What the task asks:
Copy down the listing below exactly. Do not include pictures.
——
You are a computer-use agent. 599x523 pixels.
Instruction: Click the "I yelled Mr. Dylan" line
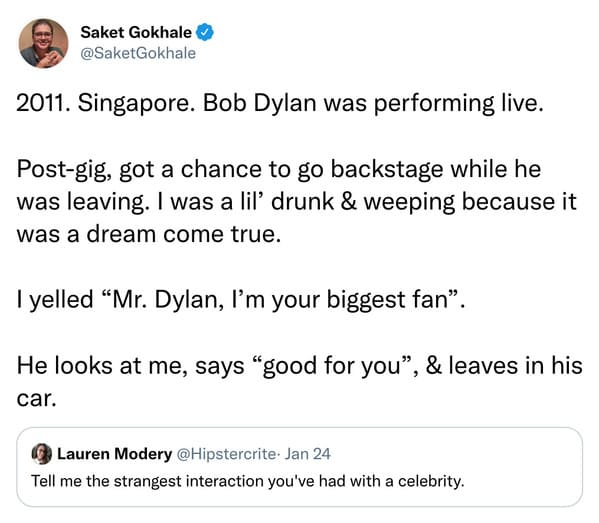(241, 300)
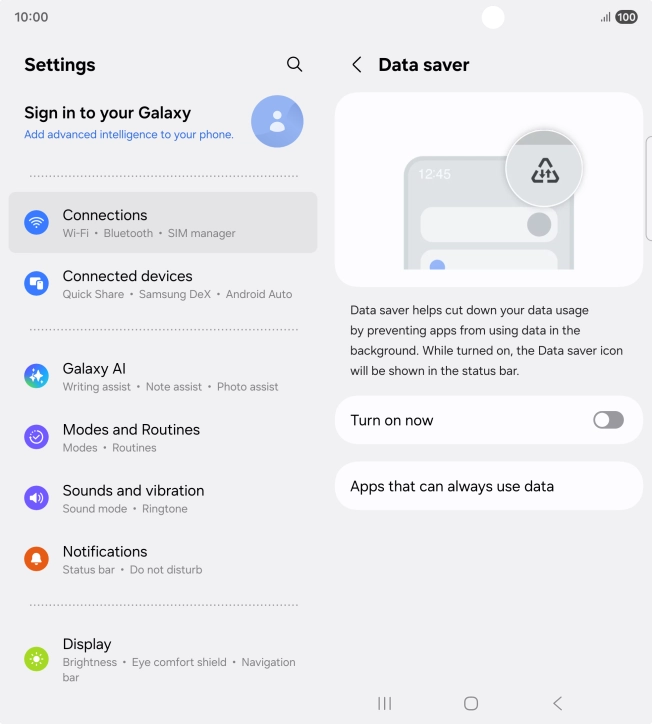This screenshot has width=652, height=724.
Task: Click the Data saver illustration image
Action: point(489,190)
——
Response below:
You are a computer-use agent. 599x523 pixels.
Instruction: Click the "I yelled Mr. Dylan" line
(241, 300)
This screenshot has width=652, height=724.
Task: Click the Data saver illustration image
Action: point(489,190)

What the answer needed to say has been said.